Senate Majority Leader Jack Whitver says Thursday’s Iowa Supreme Court statement about how it might handle redrawing the maps for legislative districts was “a little vague,” but if U.S. Census data arrives after the deadline for legislative action,
Whitver believes the court will still let the House and Senate to handle redistricting.
“People across the country say Iowa has one of the best, if not the best system,” Whitver says, “and so it makes sense to me that we should try to use that.”
While political parties in most other state legislatures draw up new districts that favor one party over another, Iowa has a non-partisan redistricting process. If legislators fail to approve any of three new maps generated by a non-partisan agency, the constitution says the Iowa Supreme Court then has the final decision on district lines. Thursday’s written statement indicated the court hopes to adhere to the redistricting law “to the extent possible.”
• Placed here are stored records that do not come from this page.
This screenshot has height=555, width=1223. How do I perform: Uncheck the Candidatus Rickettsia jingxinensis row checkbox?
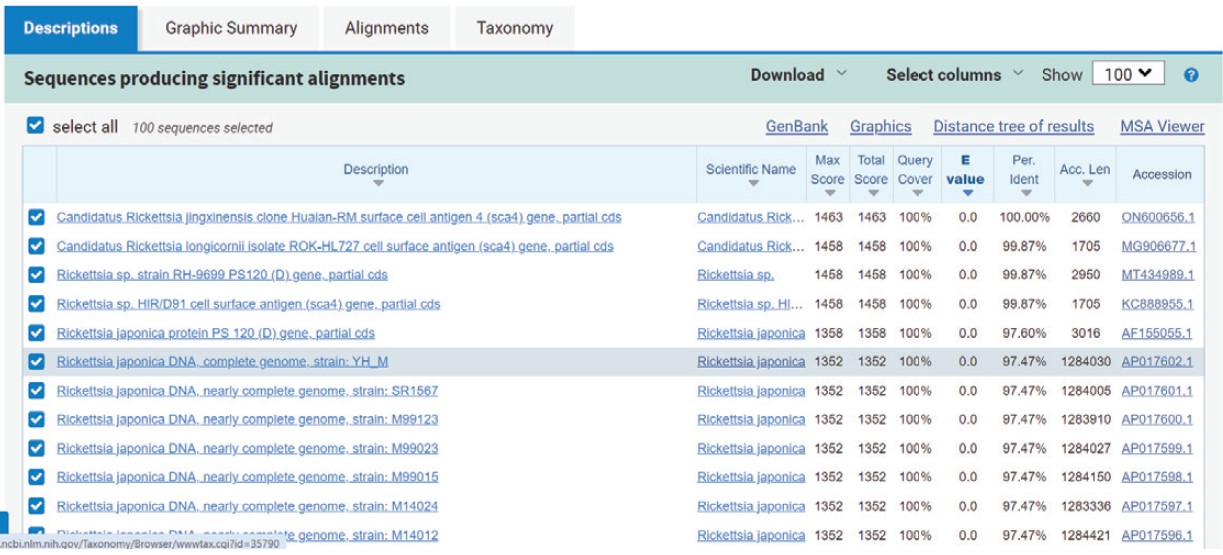point(37,217)
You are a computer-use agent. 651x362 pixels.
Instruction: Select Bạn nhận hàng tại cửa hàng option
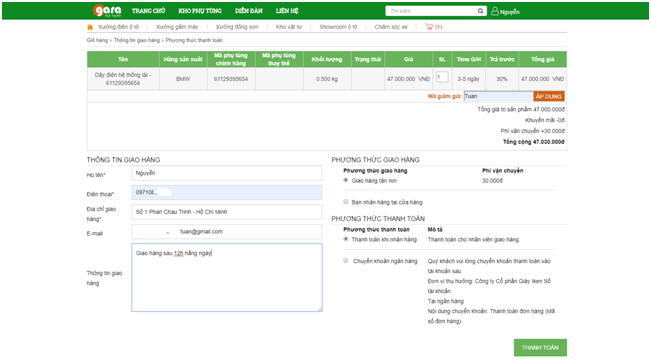click(346, 202)
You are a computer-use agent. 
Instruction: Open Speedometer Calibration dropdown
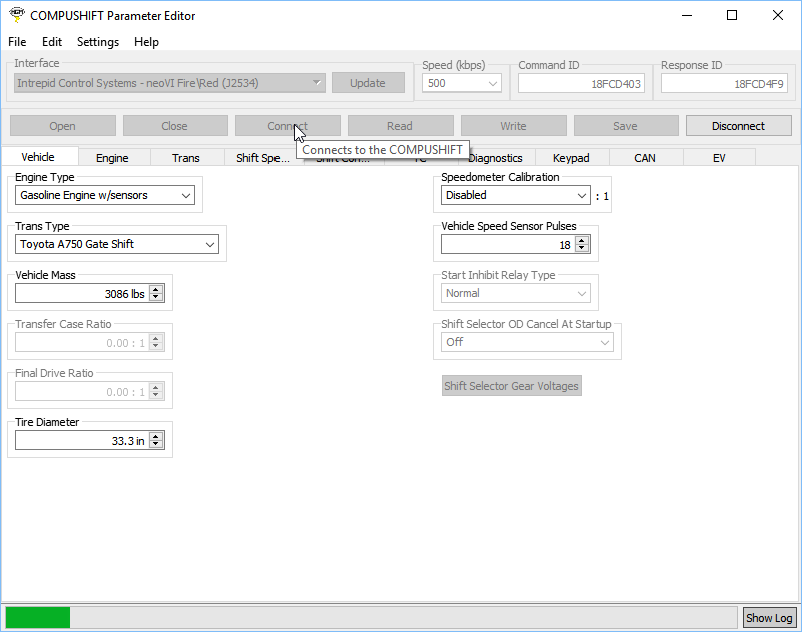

“If it gets past that constitutional September 1st deadline, it sounds to be me like they want us to — even if it’s later than that date — use the current process that’s outlined in Chapter 42 of the Iowa Code,” Whitver says.
The state’s non-partisan redistricting process should be well underway, but the Biden Administration notified states the U.S. Census data usually delivered by April 1st won’t be sent until as late as September 30th. Iowa’s Constitution requires the Iowa Supreme Court to take over if the legislature fails to approve new legislative district maps by September 1.
“This is a really important issue because every 10 years — back to an equal size,” Whitver says. “We’d be about done with that in a normal year, but because the Census data has been delayed, it has really made our process difficult.”
Whitver, a Republican from Ankeny, made his comments during taping of “Iowa Press” which airs tonight on Iowa PBS. At the end of the program, Whitver said he intends to seek reelection to the state senate in 2022.